Further more Decapo does have a rather powerful SISD PE that nears what is theroeticly the best possible. beyond which if you want to talk about raw processing power i'm still drafting methods of a SIMD or MSIMD PE array, of which i target to achieve a minimal of 26.6recurring (26+(2/3)) computations a second average.

Currently what you have to contend with are PEs that can decode instructions, fetch, compute, writeback and branch with a 10tick clock, some are even quicker then that.

I like some of the ideas you have and you seem like a nice enough guy, i hope you shall be proud of your creation how ever it turns out as few tempt to make such large scale stuff.

though i have to now make it clear why i choice to go against you so strongly:

(10-04-2014, 06:39 AM)TSO Wrote: So when I say the CPU will work, it's because I don't even have a design yet that can be proven to not work, and we know CPU's exist that do work, so we can say it is possible for me to have a CPU that works in our hypothetical situation.
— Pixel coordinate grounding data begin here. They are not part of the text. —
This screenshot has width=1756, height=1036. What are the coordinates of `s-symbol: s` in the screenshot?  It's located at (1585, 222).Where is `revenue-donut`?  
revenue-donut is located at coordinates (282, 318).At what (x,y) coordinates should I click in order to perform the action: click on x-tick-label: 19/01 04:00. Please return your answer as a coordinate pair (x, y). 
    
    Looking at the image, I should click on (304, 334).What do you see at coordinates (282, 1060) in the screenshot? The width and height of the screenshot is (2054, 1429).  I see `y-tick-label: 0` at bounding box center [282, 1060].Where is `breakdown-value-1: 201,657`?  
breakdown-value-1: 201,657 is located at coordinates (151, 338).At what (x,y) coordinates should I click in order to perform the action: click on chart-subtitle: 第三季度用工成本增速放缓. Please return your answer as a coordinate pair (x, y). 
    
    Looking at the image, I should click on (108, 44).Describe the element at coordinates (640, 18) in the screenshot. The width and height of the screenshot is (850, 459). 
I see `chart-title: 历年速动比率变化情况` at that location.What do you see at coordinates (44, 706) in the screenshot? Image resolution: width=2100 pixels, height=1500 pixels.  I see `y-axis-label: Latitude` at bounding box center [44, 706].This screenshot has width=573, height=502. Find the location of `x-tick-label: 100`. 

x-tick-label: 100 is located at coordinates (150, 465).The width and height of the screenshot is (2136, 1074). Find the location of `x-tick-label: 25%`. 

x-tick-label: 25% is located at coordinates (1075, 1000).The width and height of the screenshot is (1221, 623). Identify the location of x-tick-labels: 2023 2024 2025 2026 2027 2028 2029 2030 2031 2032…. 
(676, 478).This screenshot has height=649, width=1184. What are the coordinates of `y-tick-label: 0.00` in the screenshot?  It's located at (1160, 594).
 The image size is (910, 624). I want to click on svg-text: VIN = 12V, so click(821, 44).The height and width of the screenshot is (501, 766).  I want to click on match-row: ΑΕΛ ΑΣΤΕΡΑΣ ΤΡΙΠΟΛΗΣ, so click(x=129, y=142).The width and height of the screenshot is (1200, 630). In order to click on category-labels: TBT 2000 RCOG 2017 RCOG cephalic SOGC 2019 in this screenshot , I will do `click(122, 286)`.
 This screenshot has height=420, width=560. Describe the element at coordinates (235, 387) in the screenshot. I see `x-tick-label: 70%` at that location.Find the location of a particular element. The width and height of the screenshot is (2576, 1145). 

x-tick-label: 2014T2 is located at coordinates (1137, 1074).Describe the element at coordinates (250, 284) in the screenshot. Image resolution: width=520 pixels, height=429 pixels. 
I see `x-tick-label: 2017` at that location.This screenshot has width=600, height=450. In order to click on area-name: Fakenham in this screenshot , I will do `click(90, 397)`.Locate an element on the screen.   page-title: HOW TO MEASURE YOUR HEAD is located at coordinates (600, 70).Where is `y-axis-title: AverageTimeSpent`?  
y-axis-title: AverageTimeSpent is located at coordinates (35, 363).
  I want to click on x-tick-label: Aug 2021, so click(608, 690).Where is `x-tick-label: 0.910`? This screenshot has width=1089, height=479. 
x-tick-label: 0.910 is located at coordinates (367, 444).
Whether or not I designed it myself is irrelevant to the current conditions of the hypothetical.

We call this ignorance in my country, this argument is what most religious people would say to "prove" that their god(s) or equal is real.
But coming back to reality, no evidence of existence isn't evidence of lack of existence, and neither does it work in the other direction, in you're case; lacking the evidence to say you're idea doesn't work doesn't mean it does work.

You should try to be a little more scientific about things you build Tongue
also i define power as P=IV.

It would be nice to see what you come up with as you seem to have a good few ideas and would also like to see you around a bit, best of luck.